--- TRECHO ---
⟨

O discurso contraditório sobre a prisão após a condenação em segunda instância

Tão confuso quanto o tema desse artigo são os debates acalorados e divergentes sobre a prisão em segunda instância. De um lado, os defensores da principiologia e da fundamentação constitucional; de outro, os defensores do início da execução da pena a fim de evitar a impunidade. 

A decisão que será tomada pelo Supremo Tribunal Federal (STF) no julgamento de mérito das Ações Declaratórias de Constitucionalidade (ADC) 43, 44 e 54, além de possuírem o efeito “erga omnes”, terão efeitos “ex tunc” (retroage) e vinculante em relação aos demais órgãos do Poder Judiciário, o que provoca ainda mais a expectativa para o fim da votação.

E por que existem tantas divergências sobre o tema?

Porque, segundo os autores das ADC’s (a saber: Partido Ecológico Nacional – Pen (Atual Patriota), Conselho Federal da Ordem dos Advogados do Brasil – CFOAB e Partido Comunista do Brasil – PcdoB), a regra estabelecida na Constituição Federal e no Código de Processo Penal Brasileiro devem prevalecer, admitindo a execução da pena após o esgotamento de todas as possibilidades de recurso (trânsito em julgado).

As regras acima citadas, condizem respectivamente com os artigos 5º, da CF/88 e 283, do CPP, sendo incontestável enfrentar a análise textual deles:

Art. 5º LVII: ninguém será considerado culpado até o trânsito em julgado de sentença penal condenatória.

Art. 283 do CPP: Ninguém poderá ser preso senão em flagrante delito ou por ordem escrita e fundamentada da autoridade judiciária competente, em decorrência de sentença condenatória transitada em julgado ou, no curso da investigação ou do processo, em virtude de prisão temporária ou prisão preventiva.

Por amor ao debate, é inescapável a discussão sobre a interpretação das regras acima mencionadas, tendo em vista que o inciso LVII, do art. 5º, é base do princípio da presunção de inocência e é protegido como clausula pétrea. Já o artigo 283 do CPP deixa explicitado as condições em que ocorrerão o cerceamento de liberdade do cidadão.

Contudo, as decisões mais recentes do STF determinaram que a execução da pena deveria iniciar logo após a condenação em segunda instância, contrariando claramente a previsão constitucional, que prevê a presunção de inocência até o trânsito em julgado, dando o status de “culpado”, ainda que tenha possibilidade de interposição de recursos em instâncias superiores, ofendendo diretamente os direitos e garantias fundamentais e implicitamente alterando uma cláusula pétrea.

⟩

--- MATERIAL FORNECIDO ---
⟨

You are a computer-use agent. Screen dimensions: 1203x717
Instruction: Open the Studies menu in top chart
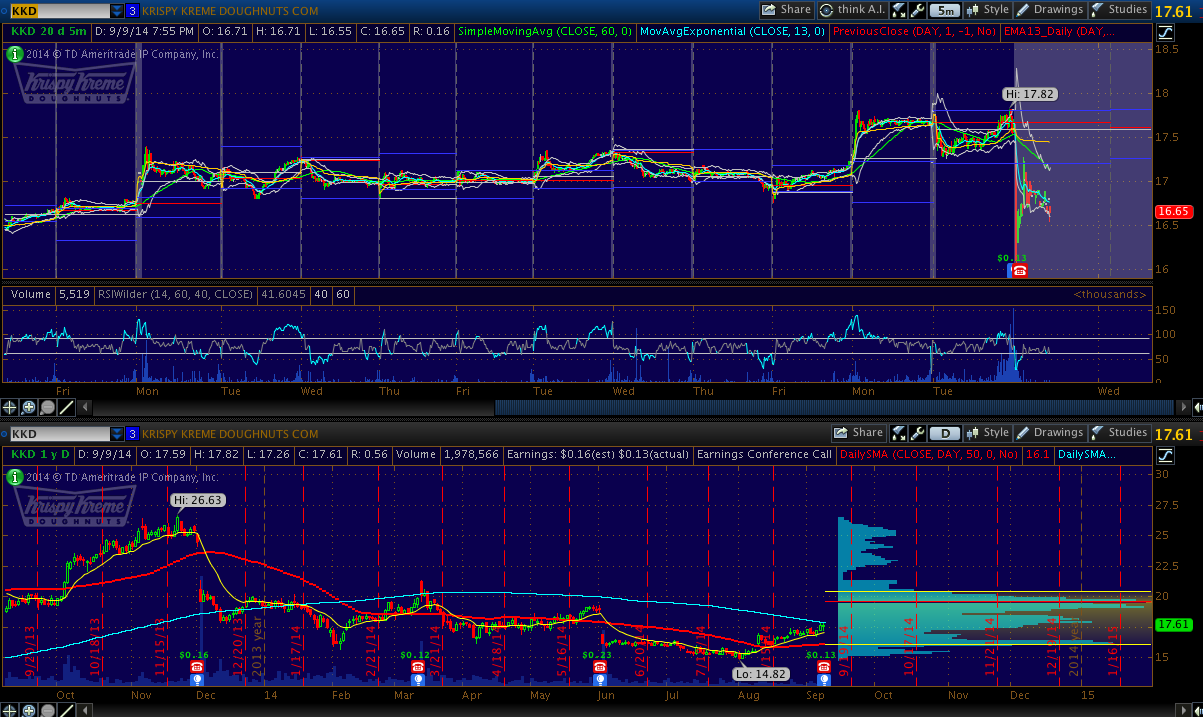1119,10
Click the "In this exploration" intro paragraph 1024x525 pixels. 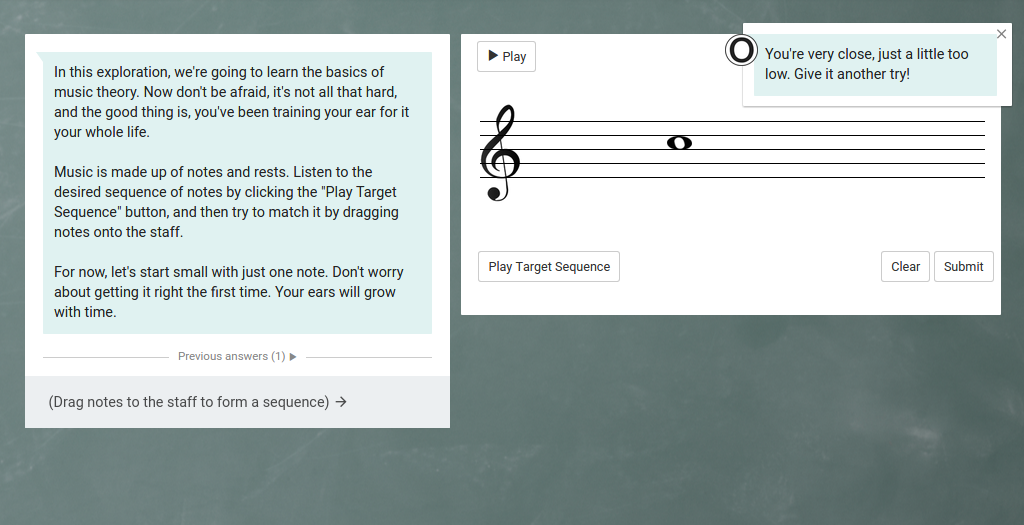pyautogui.click(x=232, y=102)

⟩

--- TAREFAS A REALIZAR ---
1. Resuma em duas frases o trecho sobre a prisão após condenação em segunda instância.
2. Retome, por favor, o trecho sobre a prisão em segunda instância, continuando a partir da última frase apresentada.

--- RESPOSTAS POR TAREFA ---
1. O trecho apresenta o debate sobre a prisão após condenação em segunda instância, tema das ADCs 43, 44 e 54 no STF, cujos autores defendem que a pena só seja executada após o trânsito em julgado, conforme o art. 5º, LVII, da Constituição e o art. 283 do CPP. Segundo o texto, as decisões mais recentes do STF, ao determinar a execução da pena logo após a segunda instância, contrariam a presunção de inocência, ofendem direitos e garantias fundamentais e alteram implicitamente uma cláusula pétrea.

2.
Para a decisão da antecipação do cumprimento da pena, realizado antes do trânsito em julgado, o STF sustenta o argumento, dentre outros, de que o STJ e a própria Suprema Corte não reanalisam os fatos, não adentrando ao mérito da demanda em si. Logo, não haveria mais que se falar em reanálise meritória pelas Superiores instâncias, tornando o réu “culpado” mesmo antes do transito em julgado.

A Corte Suprema tem como principal atribuição, como tribunal constitucional que é, a de ser a guardiã da Constituição Federal. Assim, seu papel é garantir o cumprimento das regras estabelecidas. No entanto, a afronta a cláusula pétrea trouxe a insegurança jurídica que provocou a propositura das ADC’s.

Em contrapartida, na “queda de braços” do contra ou a favor, os apoiadores do atual posicionamento do STF se amparam no argumento de que a demora na execução, em razão de um extenso caminho recursal, enseja a sensação de impunidade, o que prejudicaria o combate à criminalidade e que a mudança na decisão, acarretaria concessão de liberdade de milhares de pessoas.

Fortalecendo a decisão atual da Corte, o Ministério Público Federal (MPF) entende que a execução da pena em segunda instância não fere a presunção da inocência do réu.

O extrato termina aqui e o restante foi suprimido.